A fourth area that i'm most interested in for a base for the
other work is working on the low level routines that require
locking that's not visible, the big example is malloc which
splhigh()s while in use.

Although my coding hands have been busy it doesn't stop me
from thinking about this stuff in my sleep. :)

I've been thinking of something along the line of per-processor
pools of resources with high and low watermarks to determine when
to borrow/return from a global pool.  This ought to reduce malloc
contention quite a bit.  Since a CPU never has to worry about any
other CPU toucing its memory pools it doesn't need to lock anything
unless the private pool is exhausted.  This is discussed in Vahalia's
book in re the Dynix allocator.

I've also spoken to Alan Cox (from Linux) and he's explained that
the way Linux deals with malloc from device drivers (*) is that
there is an 'atomic' memory pool from which drivers grab memory
from.

(*) the problem of interrupts for those just joining the discusion
is that they may cause a recursive attempt on a lock.  With
the bgl it's ok (exclusive counting semaphore) but with plain
spinlocks it leads to deadlock if the CPU holding the lock (on
let's say the malloc pool) is interrupted and the interrupt then
tries to spin on the lock already held.

I like this idea quite a bit (back to atomic memory pools), combined
with a per-cpu pool of memory that can be grabbed in an atomic
fashion we can reduce a major contention problem as well as interrupt
allocations.

The problem is possible pre-mature out-of-memory-situations, but
I'm confident that tuning the high/low watermarks for allocations
and atomic pools can make that a rare occurrance.

Fifth:
It's also very important that the scheduler becomes MP safe.

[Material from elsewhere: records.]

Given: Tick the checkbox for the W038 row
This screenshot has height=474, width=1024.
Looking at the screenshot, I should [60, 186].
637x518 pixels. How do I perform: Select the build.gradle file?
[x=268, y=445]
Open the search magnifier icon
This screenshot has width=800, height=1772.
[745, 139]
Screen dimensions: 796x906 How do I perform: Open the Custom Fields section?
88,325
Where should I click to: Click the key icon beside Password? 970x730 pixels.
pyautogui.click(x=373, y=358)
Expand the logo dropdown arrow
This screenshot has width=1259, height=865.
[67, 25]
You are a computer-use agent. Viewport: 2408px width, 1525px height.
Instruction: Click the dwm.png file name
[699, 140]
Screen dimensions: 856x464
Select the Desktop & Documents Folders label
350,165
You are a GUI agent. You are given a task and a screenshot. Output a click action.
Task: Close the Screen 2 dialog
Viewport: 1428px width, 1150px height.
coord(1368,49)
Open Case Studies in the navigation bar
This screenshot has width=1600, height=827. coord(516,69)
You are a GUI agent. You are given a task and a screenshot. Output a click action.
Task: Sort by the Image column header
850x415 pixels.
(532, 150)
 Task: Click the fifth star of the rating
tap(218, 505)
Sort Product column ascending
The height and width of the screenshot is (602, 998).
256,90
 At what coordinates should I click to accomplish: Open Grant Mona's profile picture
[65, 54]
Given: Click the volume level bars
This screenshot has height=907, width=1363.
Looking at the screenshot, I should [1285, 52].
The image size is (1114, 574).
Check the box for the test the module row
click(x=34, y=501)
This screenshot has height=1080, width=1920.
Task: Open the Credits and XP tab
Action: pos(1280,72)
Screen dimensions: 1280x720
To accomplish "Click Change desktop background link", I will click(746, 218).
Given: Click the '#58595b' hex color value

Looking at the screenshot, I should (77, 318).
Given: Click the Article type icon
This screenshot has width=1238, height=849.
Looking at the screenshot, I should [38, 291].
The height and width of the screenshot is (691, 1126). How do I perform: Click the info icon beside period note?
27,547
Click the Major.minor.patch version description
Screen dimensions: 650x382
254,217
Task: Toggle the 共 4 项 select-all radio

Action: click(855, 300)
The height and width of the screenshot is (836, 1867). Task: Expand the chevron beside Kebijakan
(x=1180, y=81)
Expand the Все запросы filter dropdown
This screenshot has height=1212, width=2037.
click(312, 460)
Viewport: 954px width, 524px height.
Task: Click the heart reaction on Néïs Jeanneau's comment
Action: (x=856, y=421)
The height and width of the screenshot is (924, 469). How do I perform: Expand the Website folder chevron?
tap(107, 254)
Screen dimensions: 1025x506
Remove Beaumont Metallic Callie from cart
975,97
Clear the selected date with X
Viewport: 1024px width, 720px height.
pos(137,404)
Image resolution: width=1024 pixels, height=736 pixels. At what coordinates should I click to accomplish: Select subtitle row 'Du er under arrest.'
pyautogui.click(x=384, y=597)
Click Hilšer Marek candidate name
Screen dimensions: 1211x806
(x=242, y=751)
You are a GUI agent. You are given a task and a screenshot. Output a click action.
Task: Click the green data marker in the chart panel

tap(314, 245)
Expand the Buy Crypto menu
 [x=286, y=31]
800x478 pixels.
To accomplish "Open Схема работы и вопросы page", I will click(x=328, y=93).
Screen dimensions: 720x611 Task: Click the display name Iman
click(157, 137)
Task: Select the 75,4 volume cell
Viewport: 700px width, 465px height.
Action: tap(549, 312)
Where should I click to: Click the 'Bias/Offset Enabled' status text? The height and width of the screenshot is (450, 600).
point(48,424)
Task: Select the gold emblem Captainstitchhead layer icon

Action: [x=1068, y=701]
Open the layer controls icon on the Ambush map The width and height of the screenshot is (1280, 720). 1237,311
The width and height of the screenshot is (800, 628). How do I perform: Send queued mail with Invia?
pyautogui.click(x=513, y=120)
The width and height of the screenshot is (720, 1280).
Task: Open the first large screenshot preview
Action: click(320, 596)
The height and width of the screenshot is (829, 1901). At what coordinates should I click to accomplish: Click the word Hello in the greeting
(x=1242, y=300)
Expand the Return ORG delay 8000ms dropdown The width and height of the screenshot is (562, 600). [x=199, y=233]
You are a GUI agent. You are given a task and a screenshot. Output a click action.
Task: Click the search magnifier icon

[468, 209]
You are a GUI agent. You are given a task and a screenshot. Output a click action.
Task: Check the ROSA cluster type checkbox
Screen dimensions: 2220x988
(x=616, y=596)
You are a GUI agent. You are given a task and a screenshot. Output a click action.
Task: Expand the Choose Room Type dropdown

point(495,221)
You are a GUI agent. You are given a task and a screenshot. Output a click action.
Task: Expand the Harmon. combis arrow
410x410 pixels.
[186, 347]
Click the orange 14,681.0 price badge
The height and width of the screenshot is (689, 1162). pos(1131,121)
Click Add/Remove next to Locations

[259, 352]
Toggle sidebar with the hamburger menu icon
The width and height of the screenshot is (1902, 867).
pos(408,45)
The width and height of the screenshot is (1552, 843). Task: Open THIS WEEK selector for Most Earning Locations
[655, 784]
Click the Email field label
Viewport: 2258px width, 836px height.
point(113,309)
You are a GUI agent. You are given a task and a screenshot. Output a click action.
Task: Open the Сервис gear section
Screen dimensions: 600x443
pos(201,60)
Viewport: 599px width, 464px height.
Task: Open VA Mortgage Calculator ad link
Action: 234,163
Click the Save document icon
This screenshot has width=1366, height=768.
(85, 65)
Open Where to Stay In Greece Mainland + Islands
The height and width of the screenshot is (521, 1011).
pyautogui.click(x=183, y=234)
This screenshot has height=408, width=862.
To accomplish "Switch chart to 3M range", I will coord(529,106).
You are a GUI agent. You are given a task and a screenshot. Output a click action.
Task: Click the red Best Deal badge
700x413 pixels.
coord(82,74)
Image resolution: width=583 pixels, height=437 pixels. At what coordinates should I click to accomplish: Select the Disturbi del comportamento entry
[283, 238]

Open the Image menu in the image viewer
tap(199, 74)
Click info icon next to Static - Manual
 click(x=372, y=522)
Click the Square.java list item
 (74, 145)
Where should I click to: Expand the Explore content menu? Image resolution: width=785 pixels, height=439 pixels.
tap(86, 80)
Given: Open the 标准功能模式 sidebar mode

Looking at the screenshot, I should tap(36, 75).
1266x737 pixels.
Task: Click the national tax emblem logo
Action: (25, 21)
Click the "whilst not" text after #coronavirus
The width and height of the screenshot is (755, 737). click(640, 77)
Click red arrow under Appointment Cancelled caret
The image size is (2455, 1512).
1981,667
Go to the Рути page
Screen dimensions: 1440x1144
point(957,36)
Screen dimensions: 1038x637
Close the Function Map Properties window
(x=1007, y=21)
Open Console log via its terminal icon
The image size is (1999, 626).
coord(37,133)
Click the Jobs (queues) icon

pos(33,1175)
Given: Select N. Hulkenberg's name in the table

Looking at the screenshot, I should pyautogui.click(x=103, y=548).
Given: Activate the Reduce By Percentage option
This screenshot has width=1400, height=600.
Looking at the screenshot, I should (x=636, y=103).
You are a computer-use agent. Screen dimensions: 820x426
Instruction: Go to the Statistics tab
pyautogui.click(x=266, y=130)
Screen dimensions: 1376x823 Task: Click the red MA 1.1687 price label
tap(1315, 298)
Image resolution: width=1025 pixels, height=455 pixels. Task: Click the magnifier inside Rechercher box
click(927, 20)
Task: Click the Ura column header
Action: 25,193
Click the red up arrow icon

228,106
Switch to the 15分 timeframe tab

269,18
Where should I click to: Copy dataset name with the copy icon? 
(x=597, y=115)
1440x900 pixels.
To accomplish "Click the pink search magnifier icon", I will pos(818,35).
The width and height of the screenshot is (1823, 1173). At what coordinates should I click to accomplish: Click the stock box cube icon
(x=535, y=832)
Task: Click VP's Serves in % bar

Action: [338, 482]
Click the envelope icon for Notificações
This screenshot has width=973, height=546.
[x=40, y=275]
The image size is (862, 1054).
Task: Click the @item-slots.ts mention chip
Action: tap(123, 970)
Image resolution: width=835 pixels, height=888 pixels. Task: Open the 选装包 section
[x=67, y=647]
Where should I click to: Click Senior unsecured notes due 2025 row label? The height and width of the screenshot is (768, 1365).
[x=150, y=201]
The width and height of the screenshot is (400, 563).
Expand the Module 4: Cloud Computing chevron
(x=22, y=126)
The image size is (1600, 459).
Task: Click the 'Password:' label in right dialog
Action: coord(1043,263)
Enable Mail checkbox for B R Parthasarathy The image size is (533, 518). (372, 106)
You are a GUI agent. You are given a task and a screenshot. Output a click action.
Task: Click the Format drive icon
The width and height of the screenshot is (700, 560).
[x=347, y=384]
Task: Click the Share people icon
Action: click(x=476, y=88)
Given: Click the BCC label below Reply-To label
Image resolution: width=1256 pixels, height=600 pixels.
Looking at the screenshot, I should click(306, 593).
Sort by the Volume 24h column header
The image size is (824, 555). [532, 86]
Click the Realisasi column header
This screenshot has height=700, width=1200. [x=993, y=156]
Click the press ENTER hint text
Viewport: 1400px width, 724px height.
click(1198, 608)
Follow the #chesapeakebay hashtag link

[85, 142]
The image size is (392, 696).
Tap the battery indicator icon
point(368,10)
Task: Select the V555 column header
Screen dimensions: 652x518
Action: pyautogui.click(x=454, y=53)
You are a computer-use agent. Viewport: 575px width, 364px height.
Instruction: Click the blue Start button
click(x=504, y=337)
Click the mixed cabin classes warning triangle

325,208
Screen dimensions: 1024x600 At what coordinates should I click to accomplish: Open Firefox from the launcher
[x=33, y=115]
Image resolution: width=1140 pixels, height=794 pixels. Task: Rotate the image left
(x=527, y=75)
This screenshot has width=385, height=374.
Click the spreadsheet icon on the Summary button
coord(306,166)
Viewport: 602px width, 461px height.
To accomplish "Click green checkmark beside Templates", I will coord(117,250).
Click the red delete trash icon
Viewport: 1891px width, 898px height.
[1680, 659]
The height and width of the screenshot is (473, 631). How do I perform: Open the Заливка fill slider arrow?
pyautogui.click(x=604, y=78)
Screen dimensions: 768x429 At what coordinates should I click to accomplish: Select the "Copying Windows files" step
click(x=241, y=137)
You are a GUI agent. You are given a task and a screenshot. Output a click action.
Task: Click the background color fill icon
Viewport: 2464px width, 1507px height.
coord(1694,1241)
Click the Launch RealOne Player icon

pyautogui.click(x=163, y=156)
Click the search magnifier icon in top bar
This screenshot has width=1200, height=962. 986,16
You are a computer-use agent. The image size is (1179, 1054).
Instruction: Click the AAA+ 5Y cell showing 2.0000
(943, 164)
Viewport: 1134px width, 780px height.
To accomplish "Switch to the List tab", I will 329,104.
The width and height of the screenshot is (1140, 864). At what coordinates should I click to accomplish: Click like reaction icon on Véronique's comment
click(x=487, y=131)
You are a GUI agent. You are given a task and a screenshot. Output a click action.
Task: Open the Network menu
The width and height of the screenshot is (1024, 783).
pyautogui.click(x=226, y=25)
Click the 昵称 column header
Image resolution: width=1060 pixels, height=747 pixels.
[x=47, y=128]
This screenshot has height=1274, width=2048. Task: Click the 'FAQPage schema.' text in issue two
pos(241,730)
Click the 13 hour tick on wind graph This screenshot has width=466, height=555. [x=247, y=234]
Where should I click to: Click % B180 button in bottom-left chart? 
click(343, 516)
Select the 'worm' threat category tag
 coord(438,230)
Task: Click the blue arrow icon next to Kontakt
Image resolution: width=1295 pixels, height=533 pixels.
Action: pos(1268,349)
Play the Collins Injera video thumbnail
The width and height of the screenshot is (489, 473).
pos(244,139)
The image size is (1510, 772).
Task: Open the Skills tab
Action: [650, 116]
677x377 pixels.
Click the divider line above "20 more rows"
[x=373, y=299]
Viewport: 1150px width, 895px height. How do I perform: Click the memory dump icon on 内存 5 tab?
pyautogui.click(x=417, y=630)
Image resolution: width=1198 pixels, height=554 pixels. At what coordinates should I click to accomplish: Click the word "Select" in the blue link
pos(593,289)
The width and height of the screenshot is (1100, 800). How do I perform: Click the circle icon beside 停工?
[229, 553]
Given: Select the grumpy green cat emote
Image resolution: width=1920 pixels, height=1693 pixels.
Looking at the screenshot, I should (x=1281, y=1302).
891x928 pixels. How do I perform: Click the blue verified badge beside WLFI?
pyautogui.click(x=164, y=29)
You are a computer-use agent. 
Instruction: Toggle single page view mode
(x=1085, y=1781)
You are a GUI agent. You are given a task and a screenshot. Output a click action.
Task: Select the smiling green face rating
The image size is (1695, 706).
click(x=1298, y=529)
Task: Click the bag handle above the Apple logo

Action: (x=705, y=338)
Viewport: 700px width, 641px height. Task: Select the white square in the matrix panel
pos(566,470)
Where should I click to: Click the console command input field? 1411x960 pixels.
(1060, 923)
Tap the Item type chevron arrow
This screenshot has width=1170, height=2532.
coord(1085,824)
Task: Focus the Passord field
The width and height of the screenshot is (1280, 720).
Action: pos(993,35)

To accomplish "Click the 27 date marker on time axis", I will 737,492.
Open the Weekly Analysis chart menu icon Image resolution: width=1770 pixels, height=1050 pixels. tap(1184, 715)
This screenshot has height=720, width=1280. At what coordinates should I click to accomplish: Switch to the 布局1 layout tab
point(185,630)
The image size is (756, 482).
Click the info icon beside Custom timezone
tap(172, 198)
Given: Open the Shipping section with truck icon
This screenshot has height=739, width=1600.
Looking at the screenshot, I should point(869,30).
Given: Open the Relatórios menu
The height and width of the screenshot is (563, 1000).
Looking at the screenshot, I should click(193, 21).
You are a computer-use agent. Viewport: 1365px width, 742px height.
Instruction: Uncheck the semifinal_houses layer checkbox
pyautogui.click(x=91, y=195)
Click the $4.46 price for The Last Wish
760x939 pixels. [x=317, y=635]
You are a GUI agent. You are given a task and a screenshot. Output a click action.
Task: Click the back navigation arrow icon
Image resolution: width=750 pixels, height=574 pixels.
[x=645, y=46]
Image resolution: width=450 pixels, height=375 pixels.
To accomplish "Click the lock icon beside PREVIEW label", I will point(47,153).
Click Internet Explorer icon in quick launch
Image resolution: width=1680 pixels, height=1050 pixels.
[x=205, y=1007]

>     A whole lot of groundwork needs to happen before
>     we can do any of this stuff, though.  A previous
>     attempt to optimizing just #3 in uiomove did not
>     produce very good results, mainly oweing to the
>     bgl being held too long in other places.

I wasn't around when this was attempted, did the code only
touch the BGL when the amount to copy was greater than let's
say 2k?  Or was the bgl toggled on every uiomove?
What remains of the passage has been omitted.